El Partido Socialista ha asumido con responsabilidad su participación en el proceso de negociación para la reforma de la Ley de la Comarca del Bierzo, hasta el punto de no meter presión política para dar un margen de confianza a la mesa negociadora de la que debería salir un documento de consenso sobre esta importante Ley. Sin embargo, el enrocamiento de los populares en algún punto de esta reforma, nos han obligado a los socialistas bercianos a hacer público nuestro malestar y nuestra insatisfacción por el momento en el que se encuentran las negociaciones y la “hoja de ruta” diseñada por el Partido Popular.
En primer lugar, desde el PSOE comarcal tenemos que manifestar que rechazamos cualquier reforma que en lugar prioritario no establezca dos objetivos fundamentales.
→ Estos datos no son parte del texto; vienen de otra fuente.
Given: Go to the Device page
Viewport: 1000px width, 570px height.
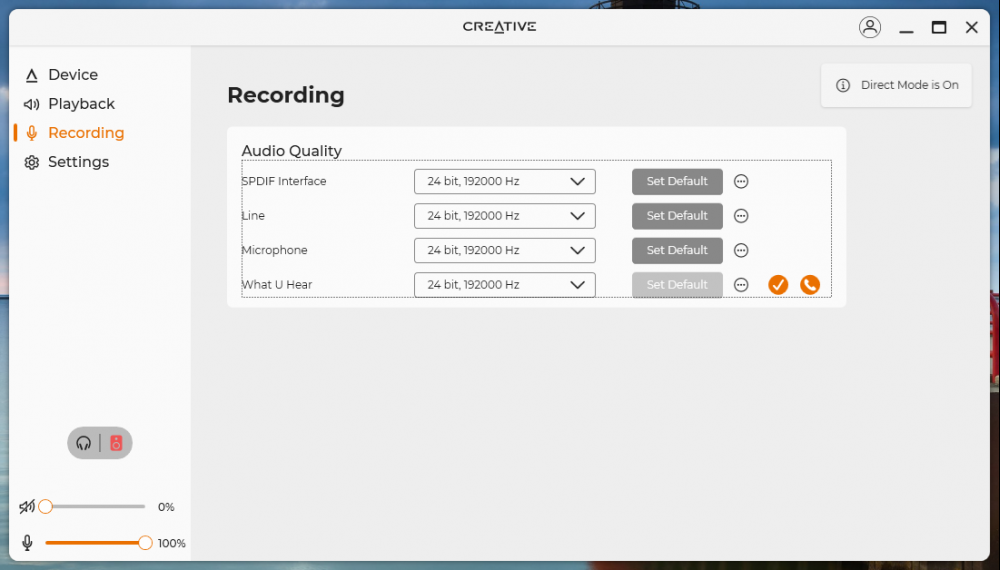Looking at the screenshot, I should tap(72, 75).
Los dos objetivos que están reclamando y esperan todos los bercianos con esta reforma: DESARROLLO DE COMPETENCIAS Y FINANCIACIÓN ADECUADA PARA ELLO.
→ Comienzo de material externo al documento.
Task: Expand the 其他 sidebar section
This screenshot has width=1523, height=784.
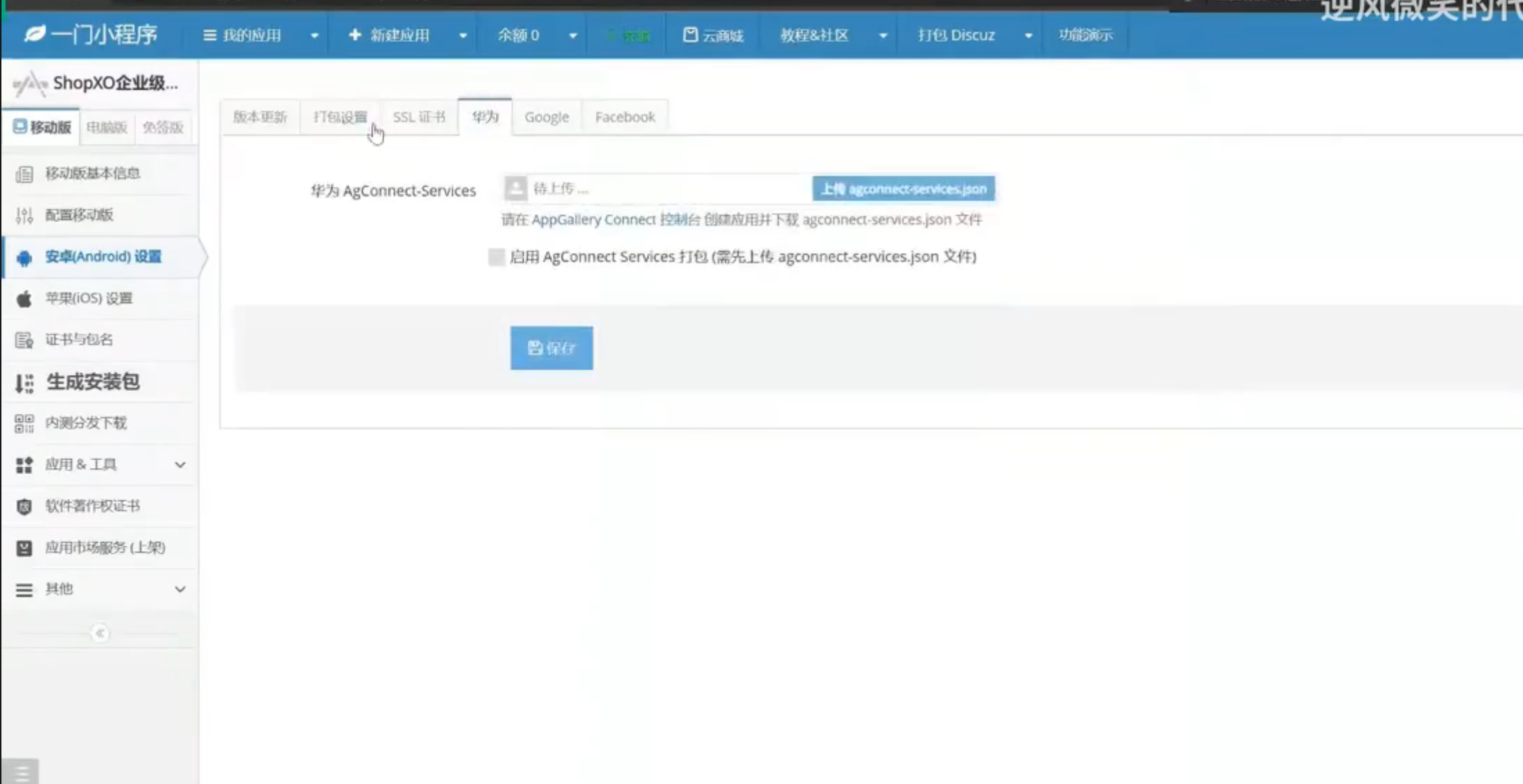Action: coord(180,589)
No plantearse estos objetivos como irrenunciables supondría una traición a los intereses de la comarca del Bierzo. Aquí y ahora tenemos que denunciar, sin embargo, que la prioridad del PP es el cambio del modelo de elección en el Consejo Comarcal del Bierzo; algo esto que entendemos es secundario para los ciudadanos.
Desde el PSOE, en aras de lograr ese objetivo de acercar la administración a los administrados, estamos dispuestos a que desde la Junta se puedan articular mecanismos intermedios a la transferencia definitiva de competencias. Etapas previas tales como encomiendas de gestión o delegaciones de competencias. En definitiva, estamos abiertos a estos procedimientos intermedios con tal de que el Consejo sea quien tenga la mayor responsabilidad posible en la resolución de los problemas de las entidades locales y ciudadanos de la comarca.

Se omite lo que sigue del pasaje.